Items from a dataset

***

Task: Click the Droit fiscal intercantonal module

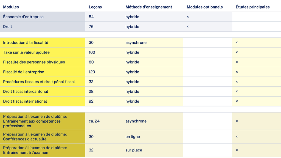Action: (x=26, y=91)
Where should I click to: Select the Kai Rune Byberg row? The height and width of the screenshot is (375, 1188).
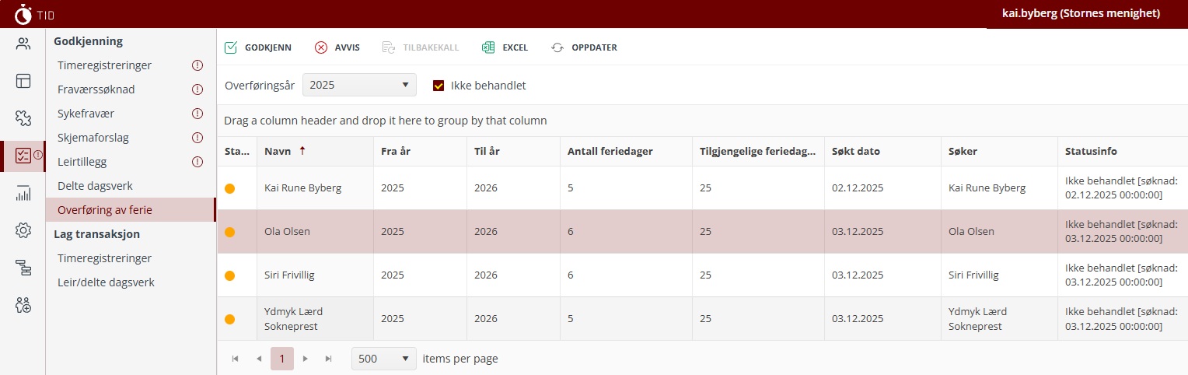[x=302, y=188]
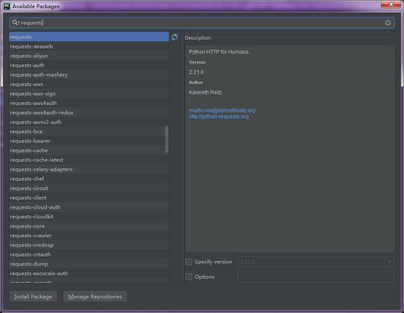Click the reload packages list icon
Image resolution: width=404 pixels, height=313 pixels.
point(174,37)
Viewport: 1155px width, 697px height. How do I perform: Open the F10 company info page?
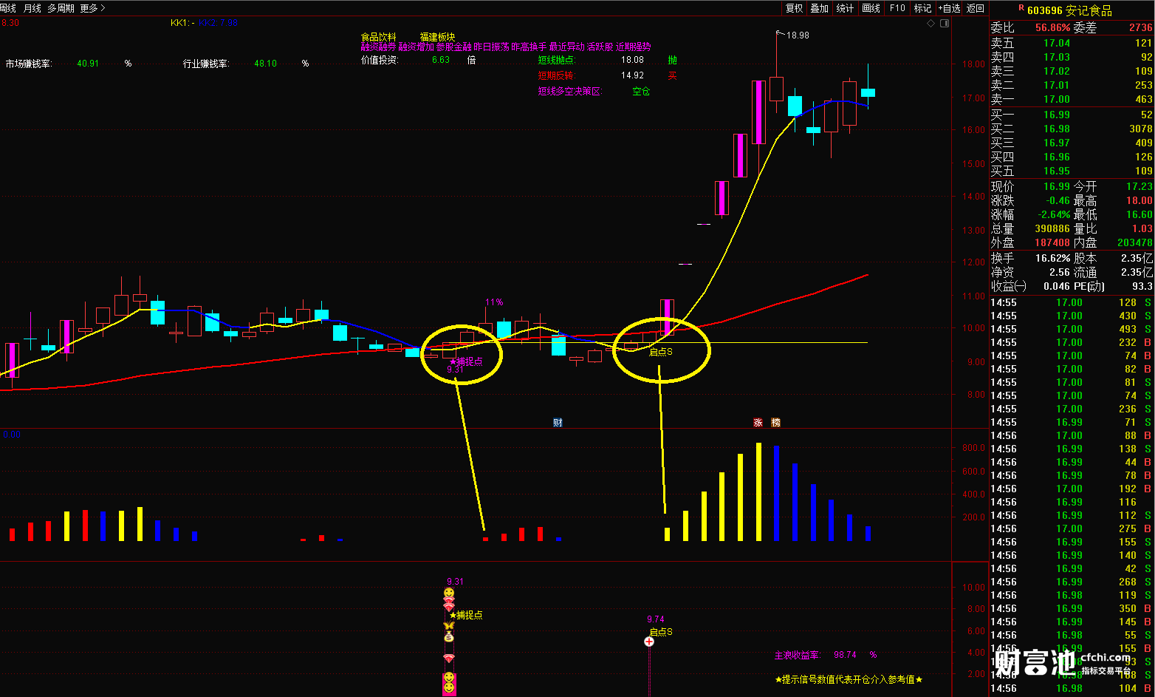(x=897, y=8)

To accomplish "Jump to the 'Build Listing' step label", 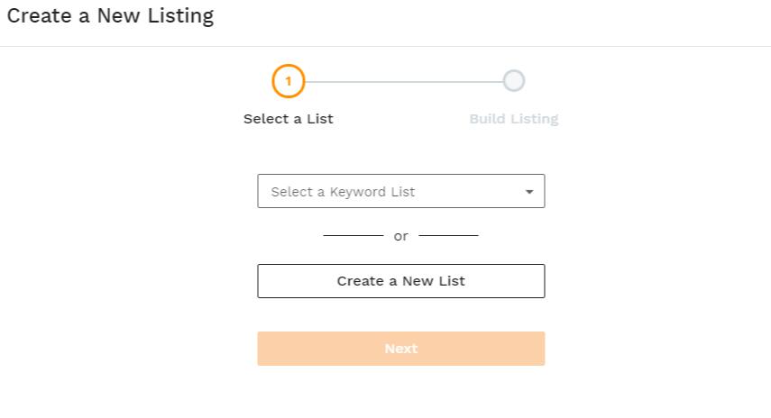I will 514,119.
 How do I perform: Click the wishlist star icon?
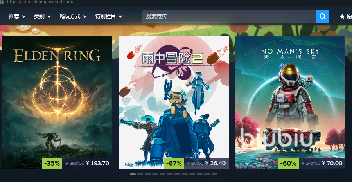pyautogui.click(x=342, y=16)
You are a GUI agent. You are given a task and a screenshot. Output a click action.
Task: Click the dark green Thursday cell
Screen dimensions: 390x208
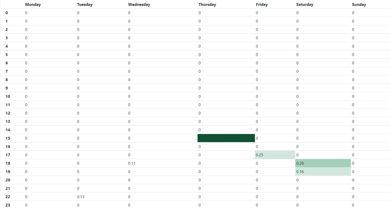[x=226, y=138]
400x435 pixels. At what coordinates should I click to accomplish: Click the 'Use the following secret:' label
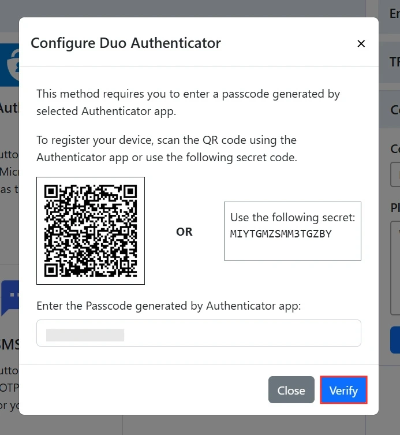293,217
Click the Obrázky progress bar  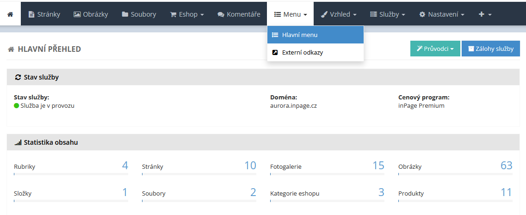(x=455, y=174)
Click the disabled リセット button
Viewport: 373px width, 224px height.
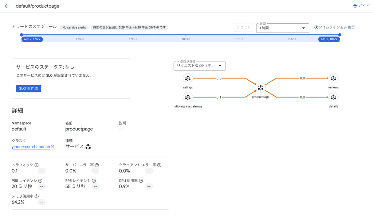pyautogui.click(x=243, y=27)
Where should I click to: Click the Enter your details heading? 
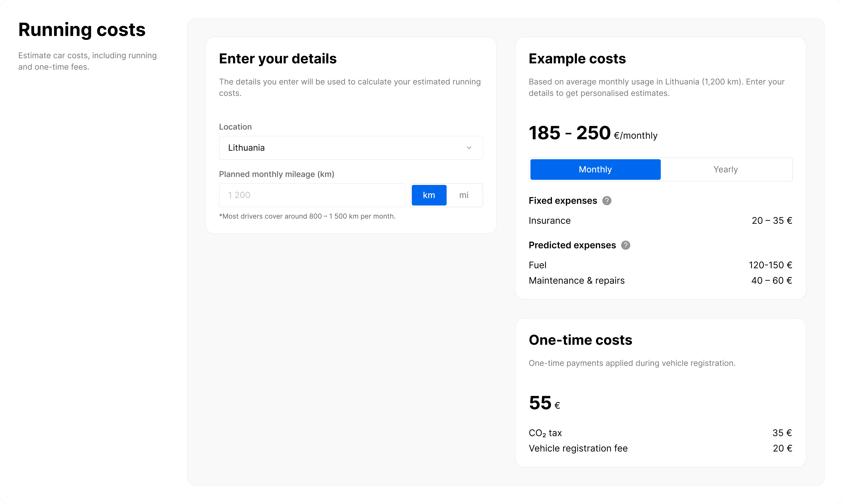click(278, 59)
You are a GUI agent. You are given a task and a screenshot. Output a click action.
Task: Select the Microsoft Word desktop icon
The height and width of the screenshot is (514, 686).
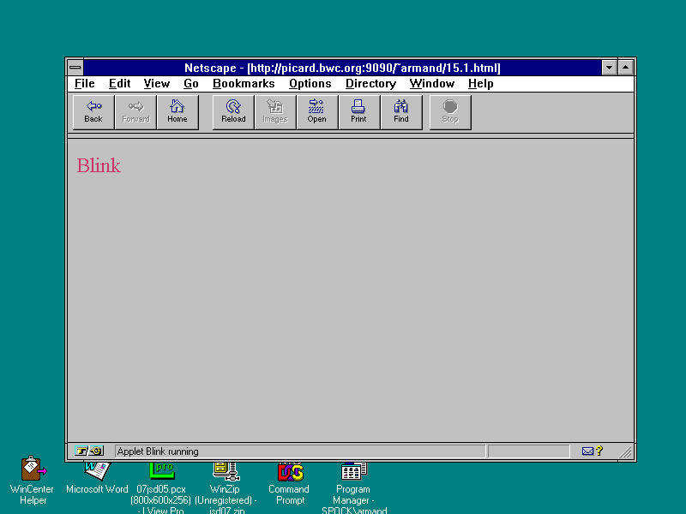[97, 473]
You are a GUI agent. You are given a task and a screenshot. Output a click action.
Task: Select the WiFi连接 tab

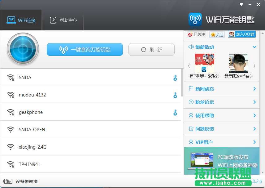pyautogui.click(x=21, y=20)
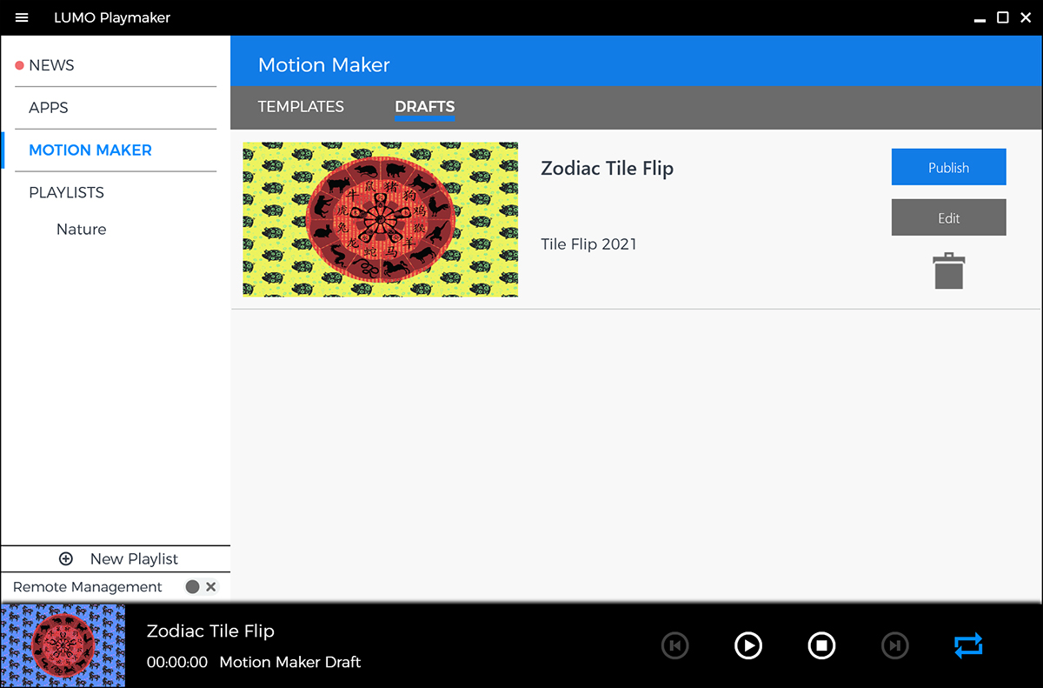Toggle the Remote Management switch
The height and width of the screenshot is (688, 1043).
191,587
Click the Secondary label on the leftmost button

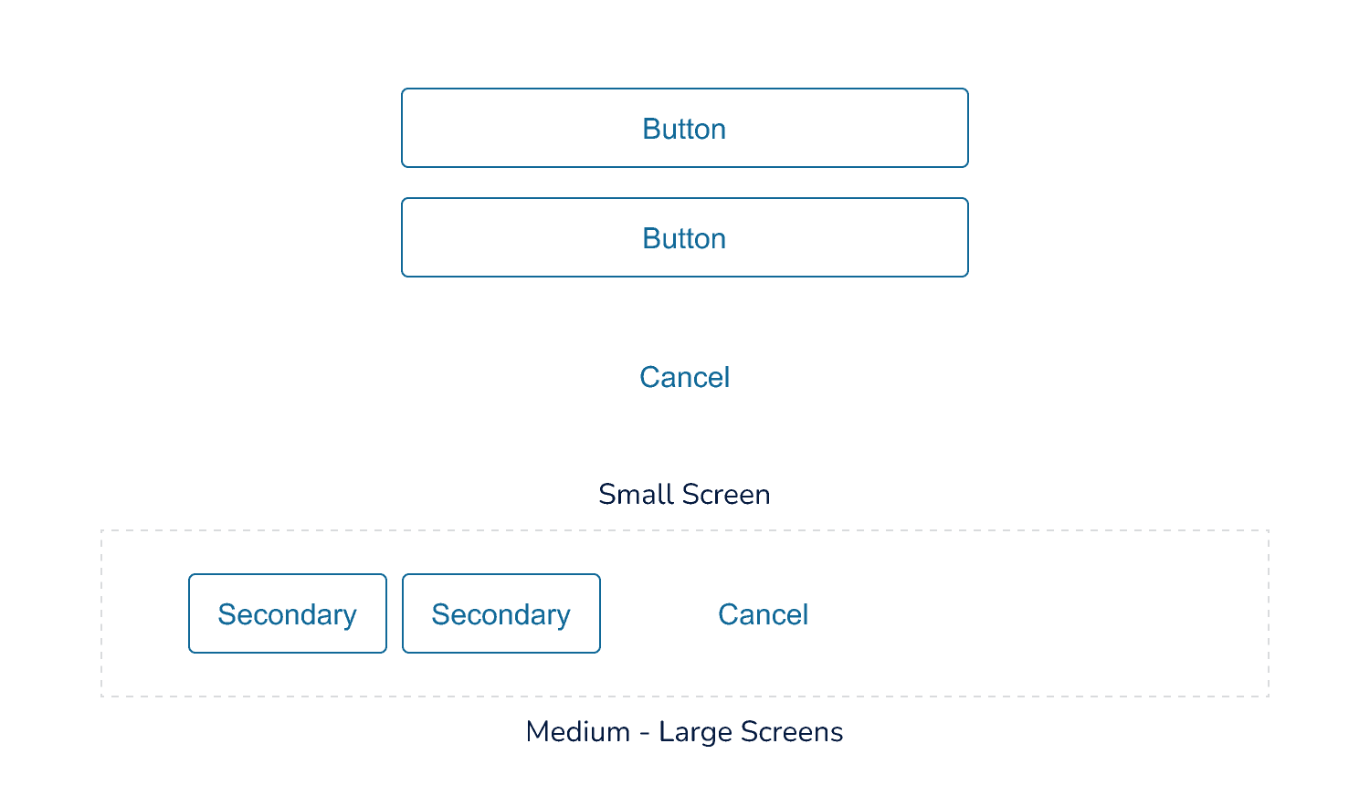[x=287, y=613]
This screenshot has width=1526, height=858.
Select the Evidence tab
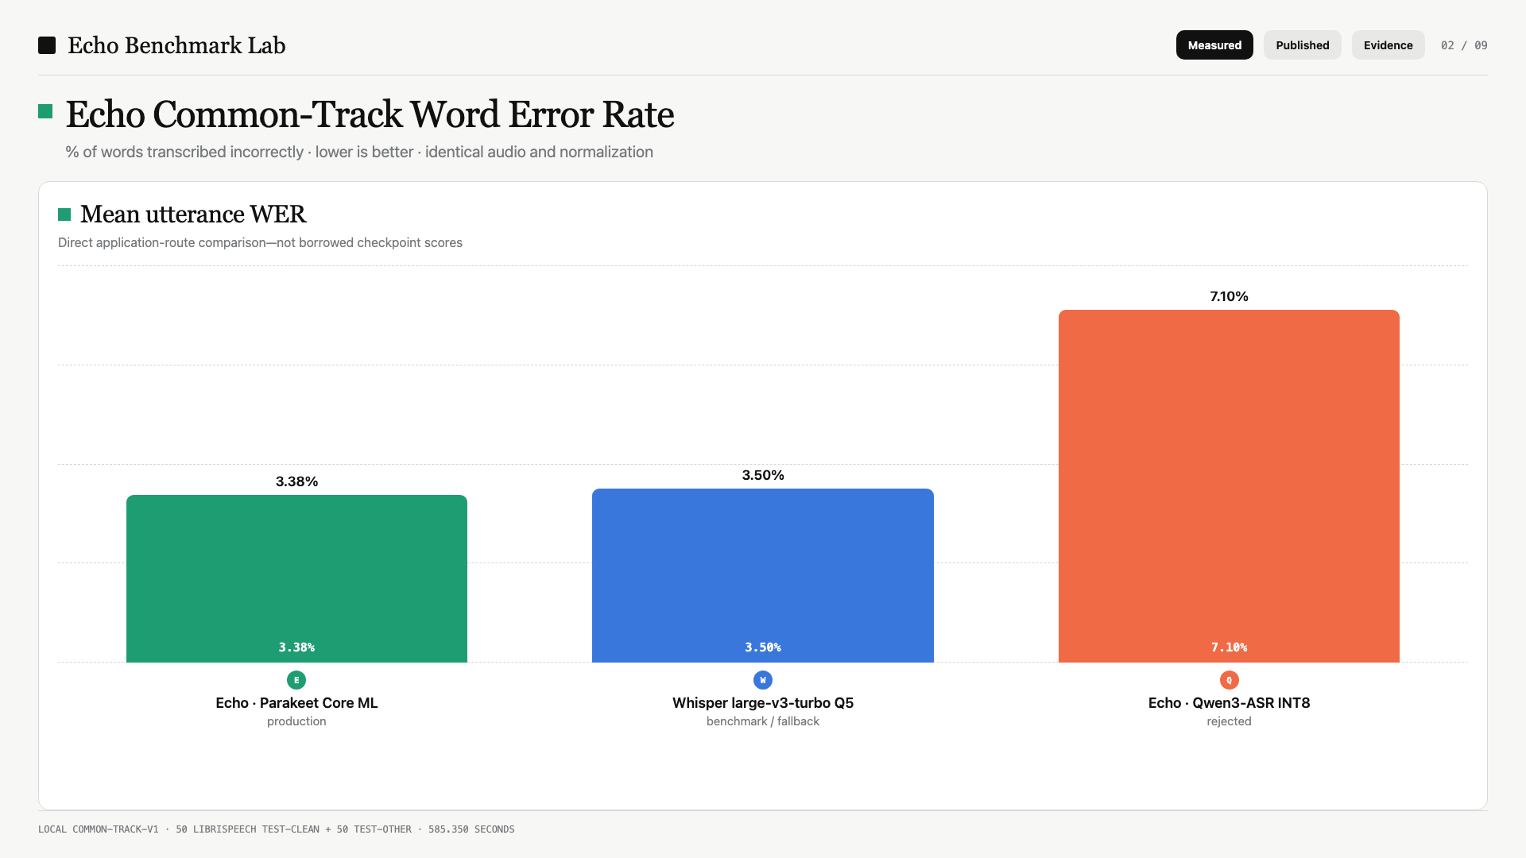1388,45
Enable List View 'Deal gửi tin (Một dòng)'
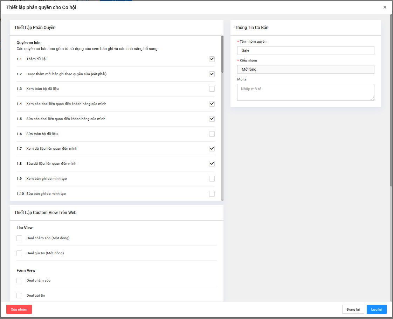The height and width of the screenshot is (319, 393). click(19, 253)
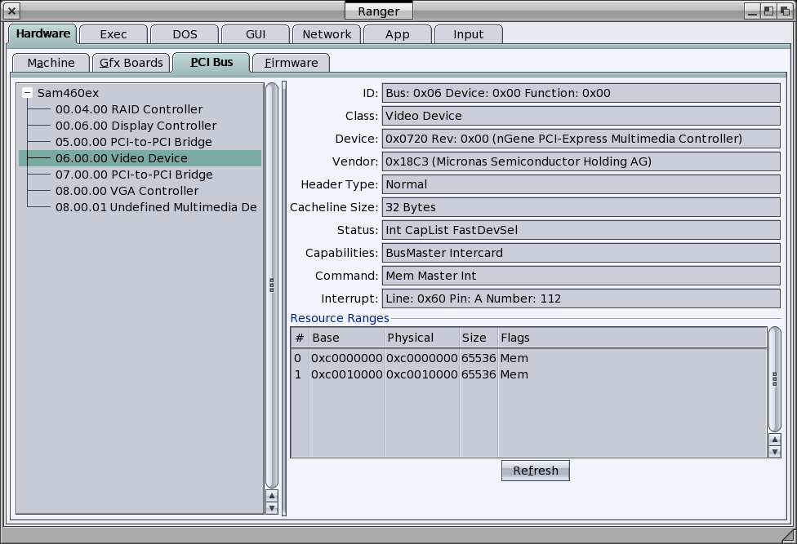This screenshot has height=544, width=797.
Task: Select 08.00.01 Undefined Multimedia device entry
Action: tap(155, 207)
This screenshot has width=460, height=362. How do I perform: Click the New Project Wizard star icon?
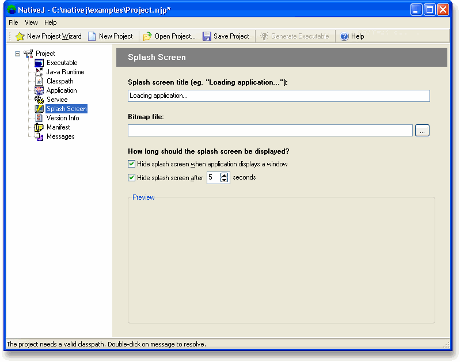click(20, 36)
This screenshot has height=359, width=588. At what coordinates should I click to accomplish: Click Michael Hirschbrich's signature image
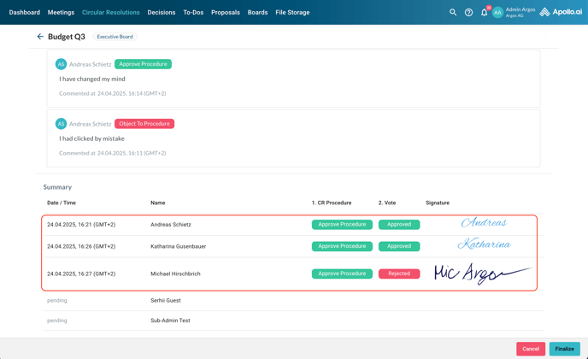[x=480, y=273]
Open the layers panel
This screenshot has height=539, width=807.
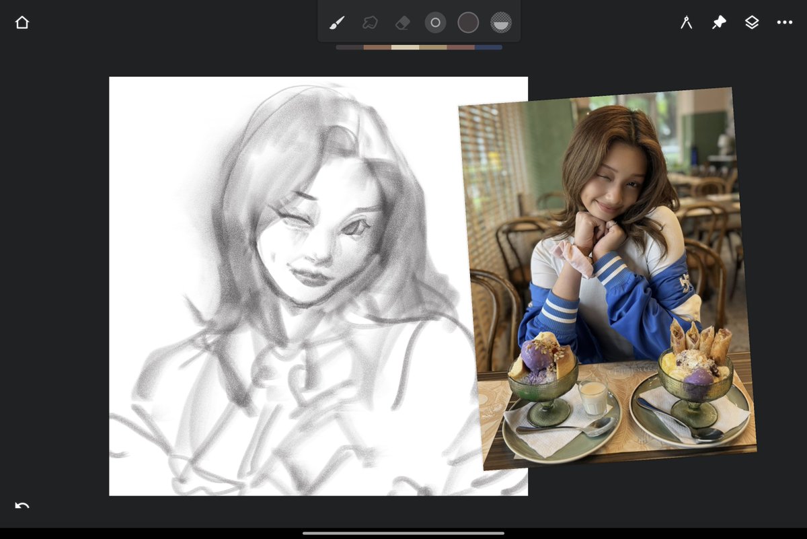(752, 23)
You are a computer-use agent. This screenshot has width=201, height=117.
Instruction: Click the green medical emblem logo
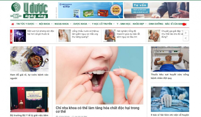[x=16, y=10]
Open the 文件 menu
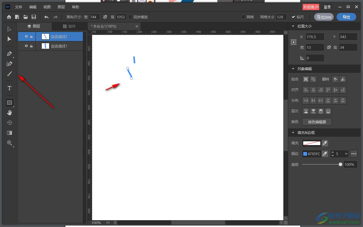 19,7
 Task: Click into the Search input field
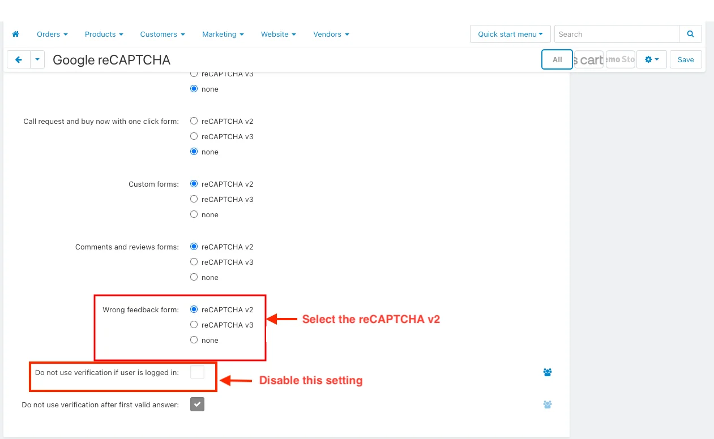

***

* **EXERCISE DESCRIPTION**
Lines from the one containing "Instruction: Click the" through the end of the entries above, both included, are to be written out exactly; no pictures and no other lines.

* **SOLUTION FOR THIS TASK**
Instruction: Click the green medical emblem logo
[x=16, y=10]
Open the 文件 menu
 19,7
 Task: Click into the Search input field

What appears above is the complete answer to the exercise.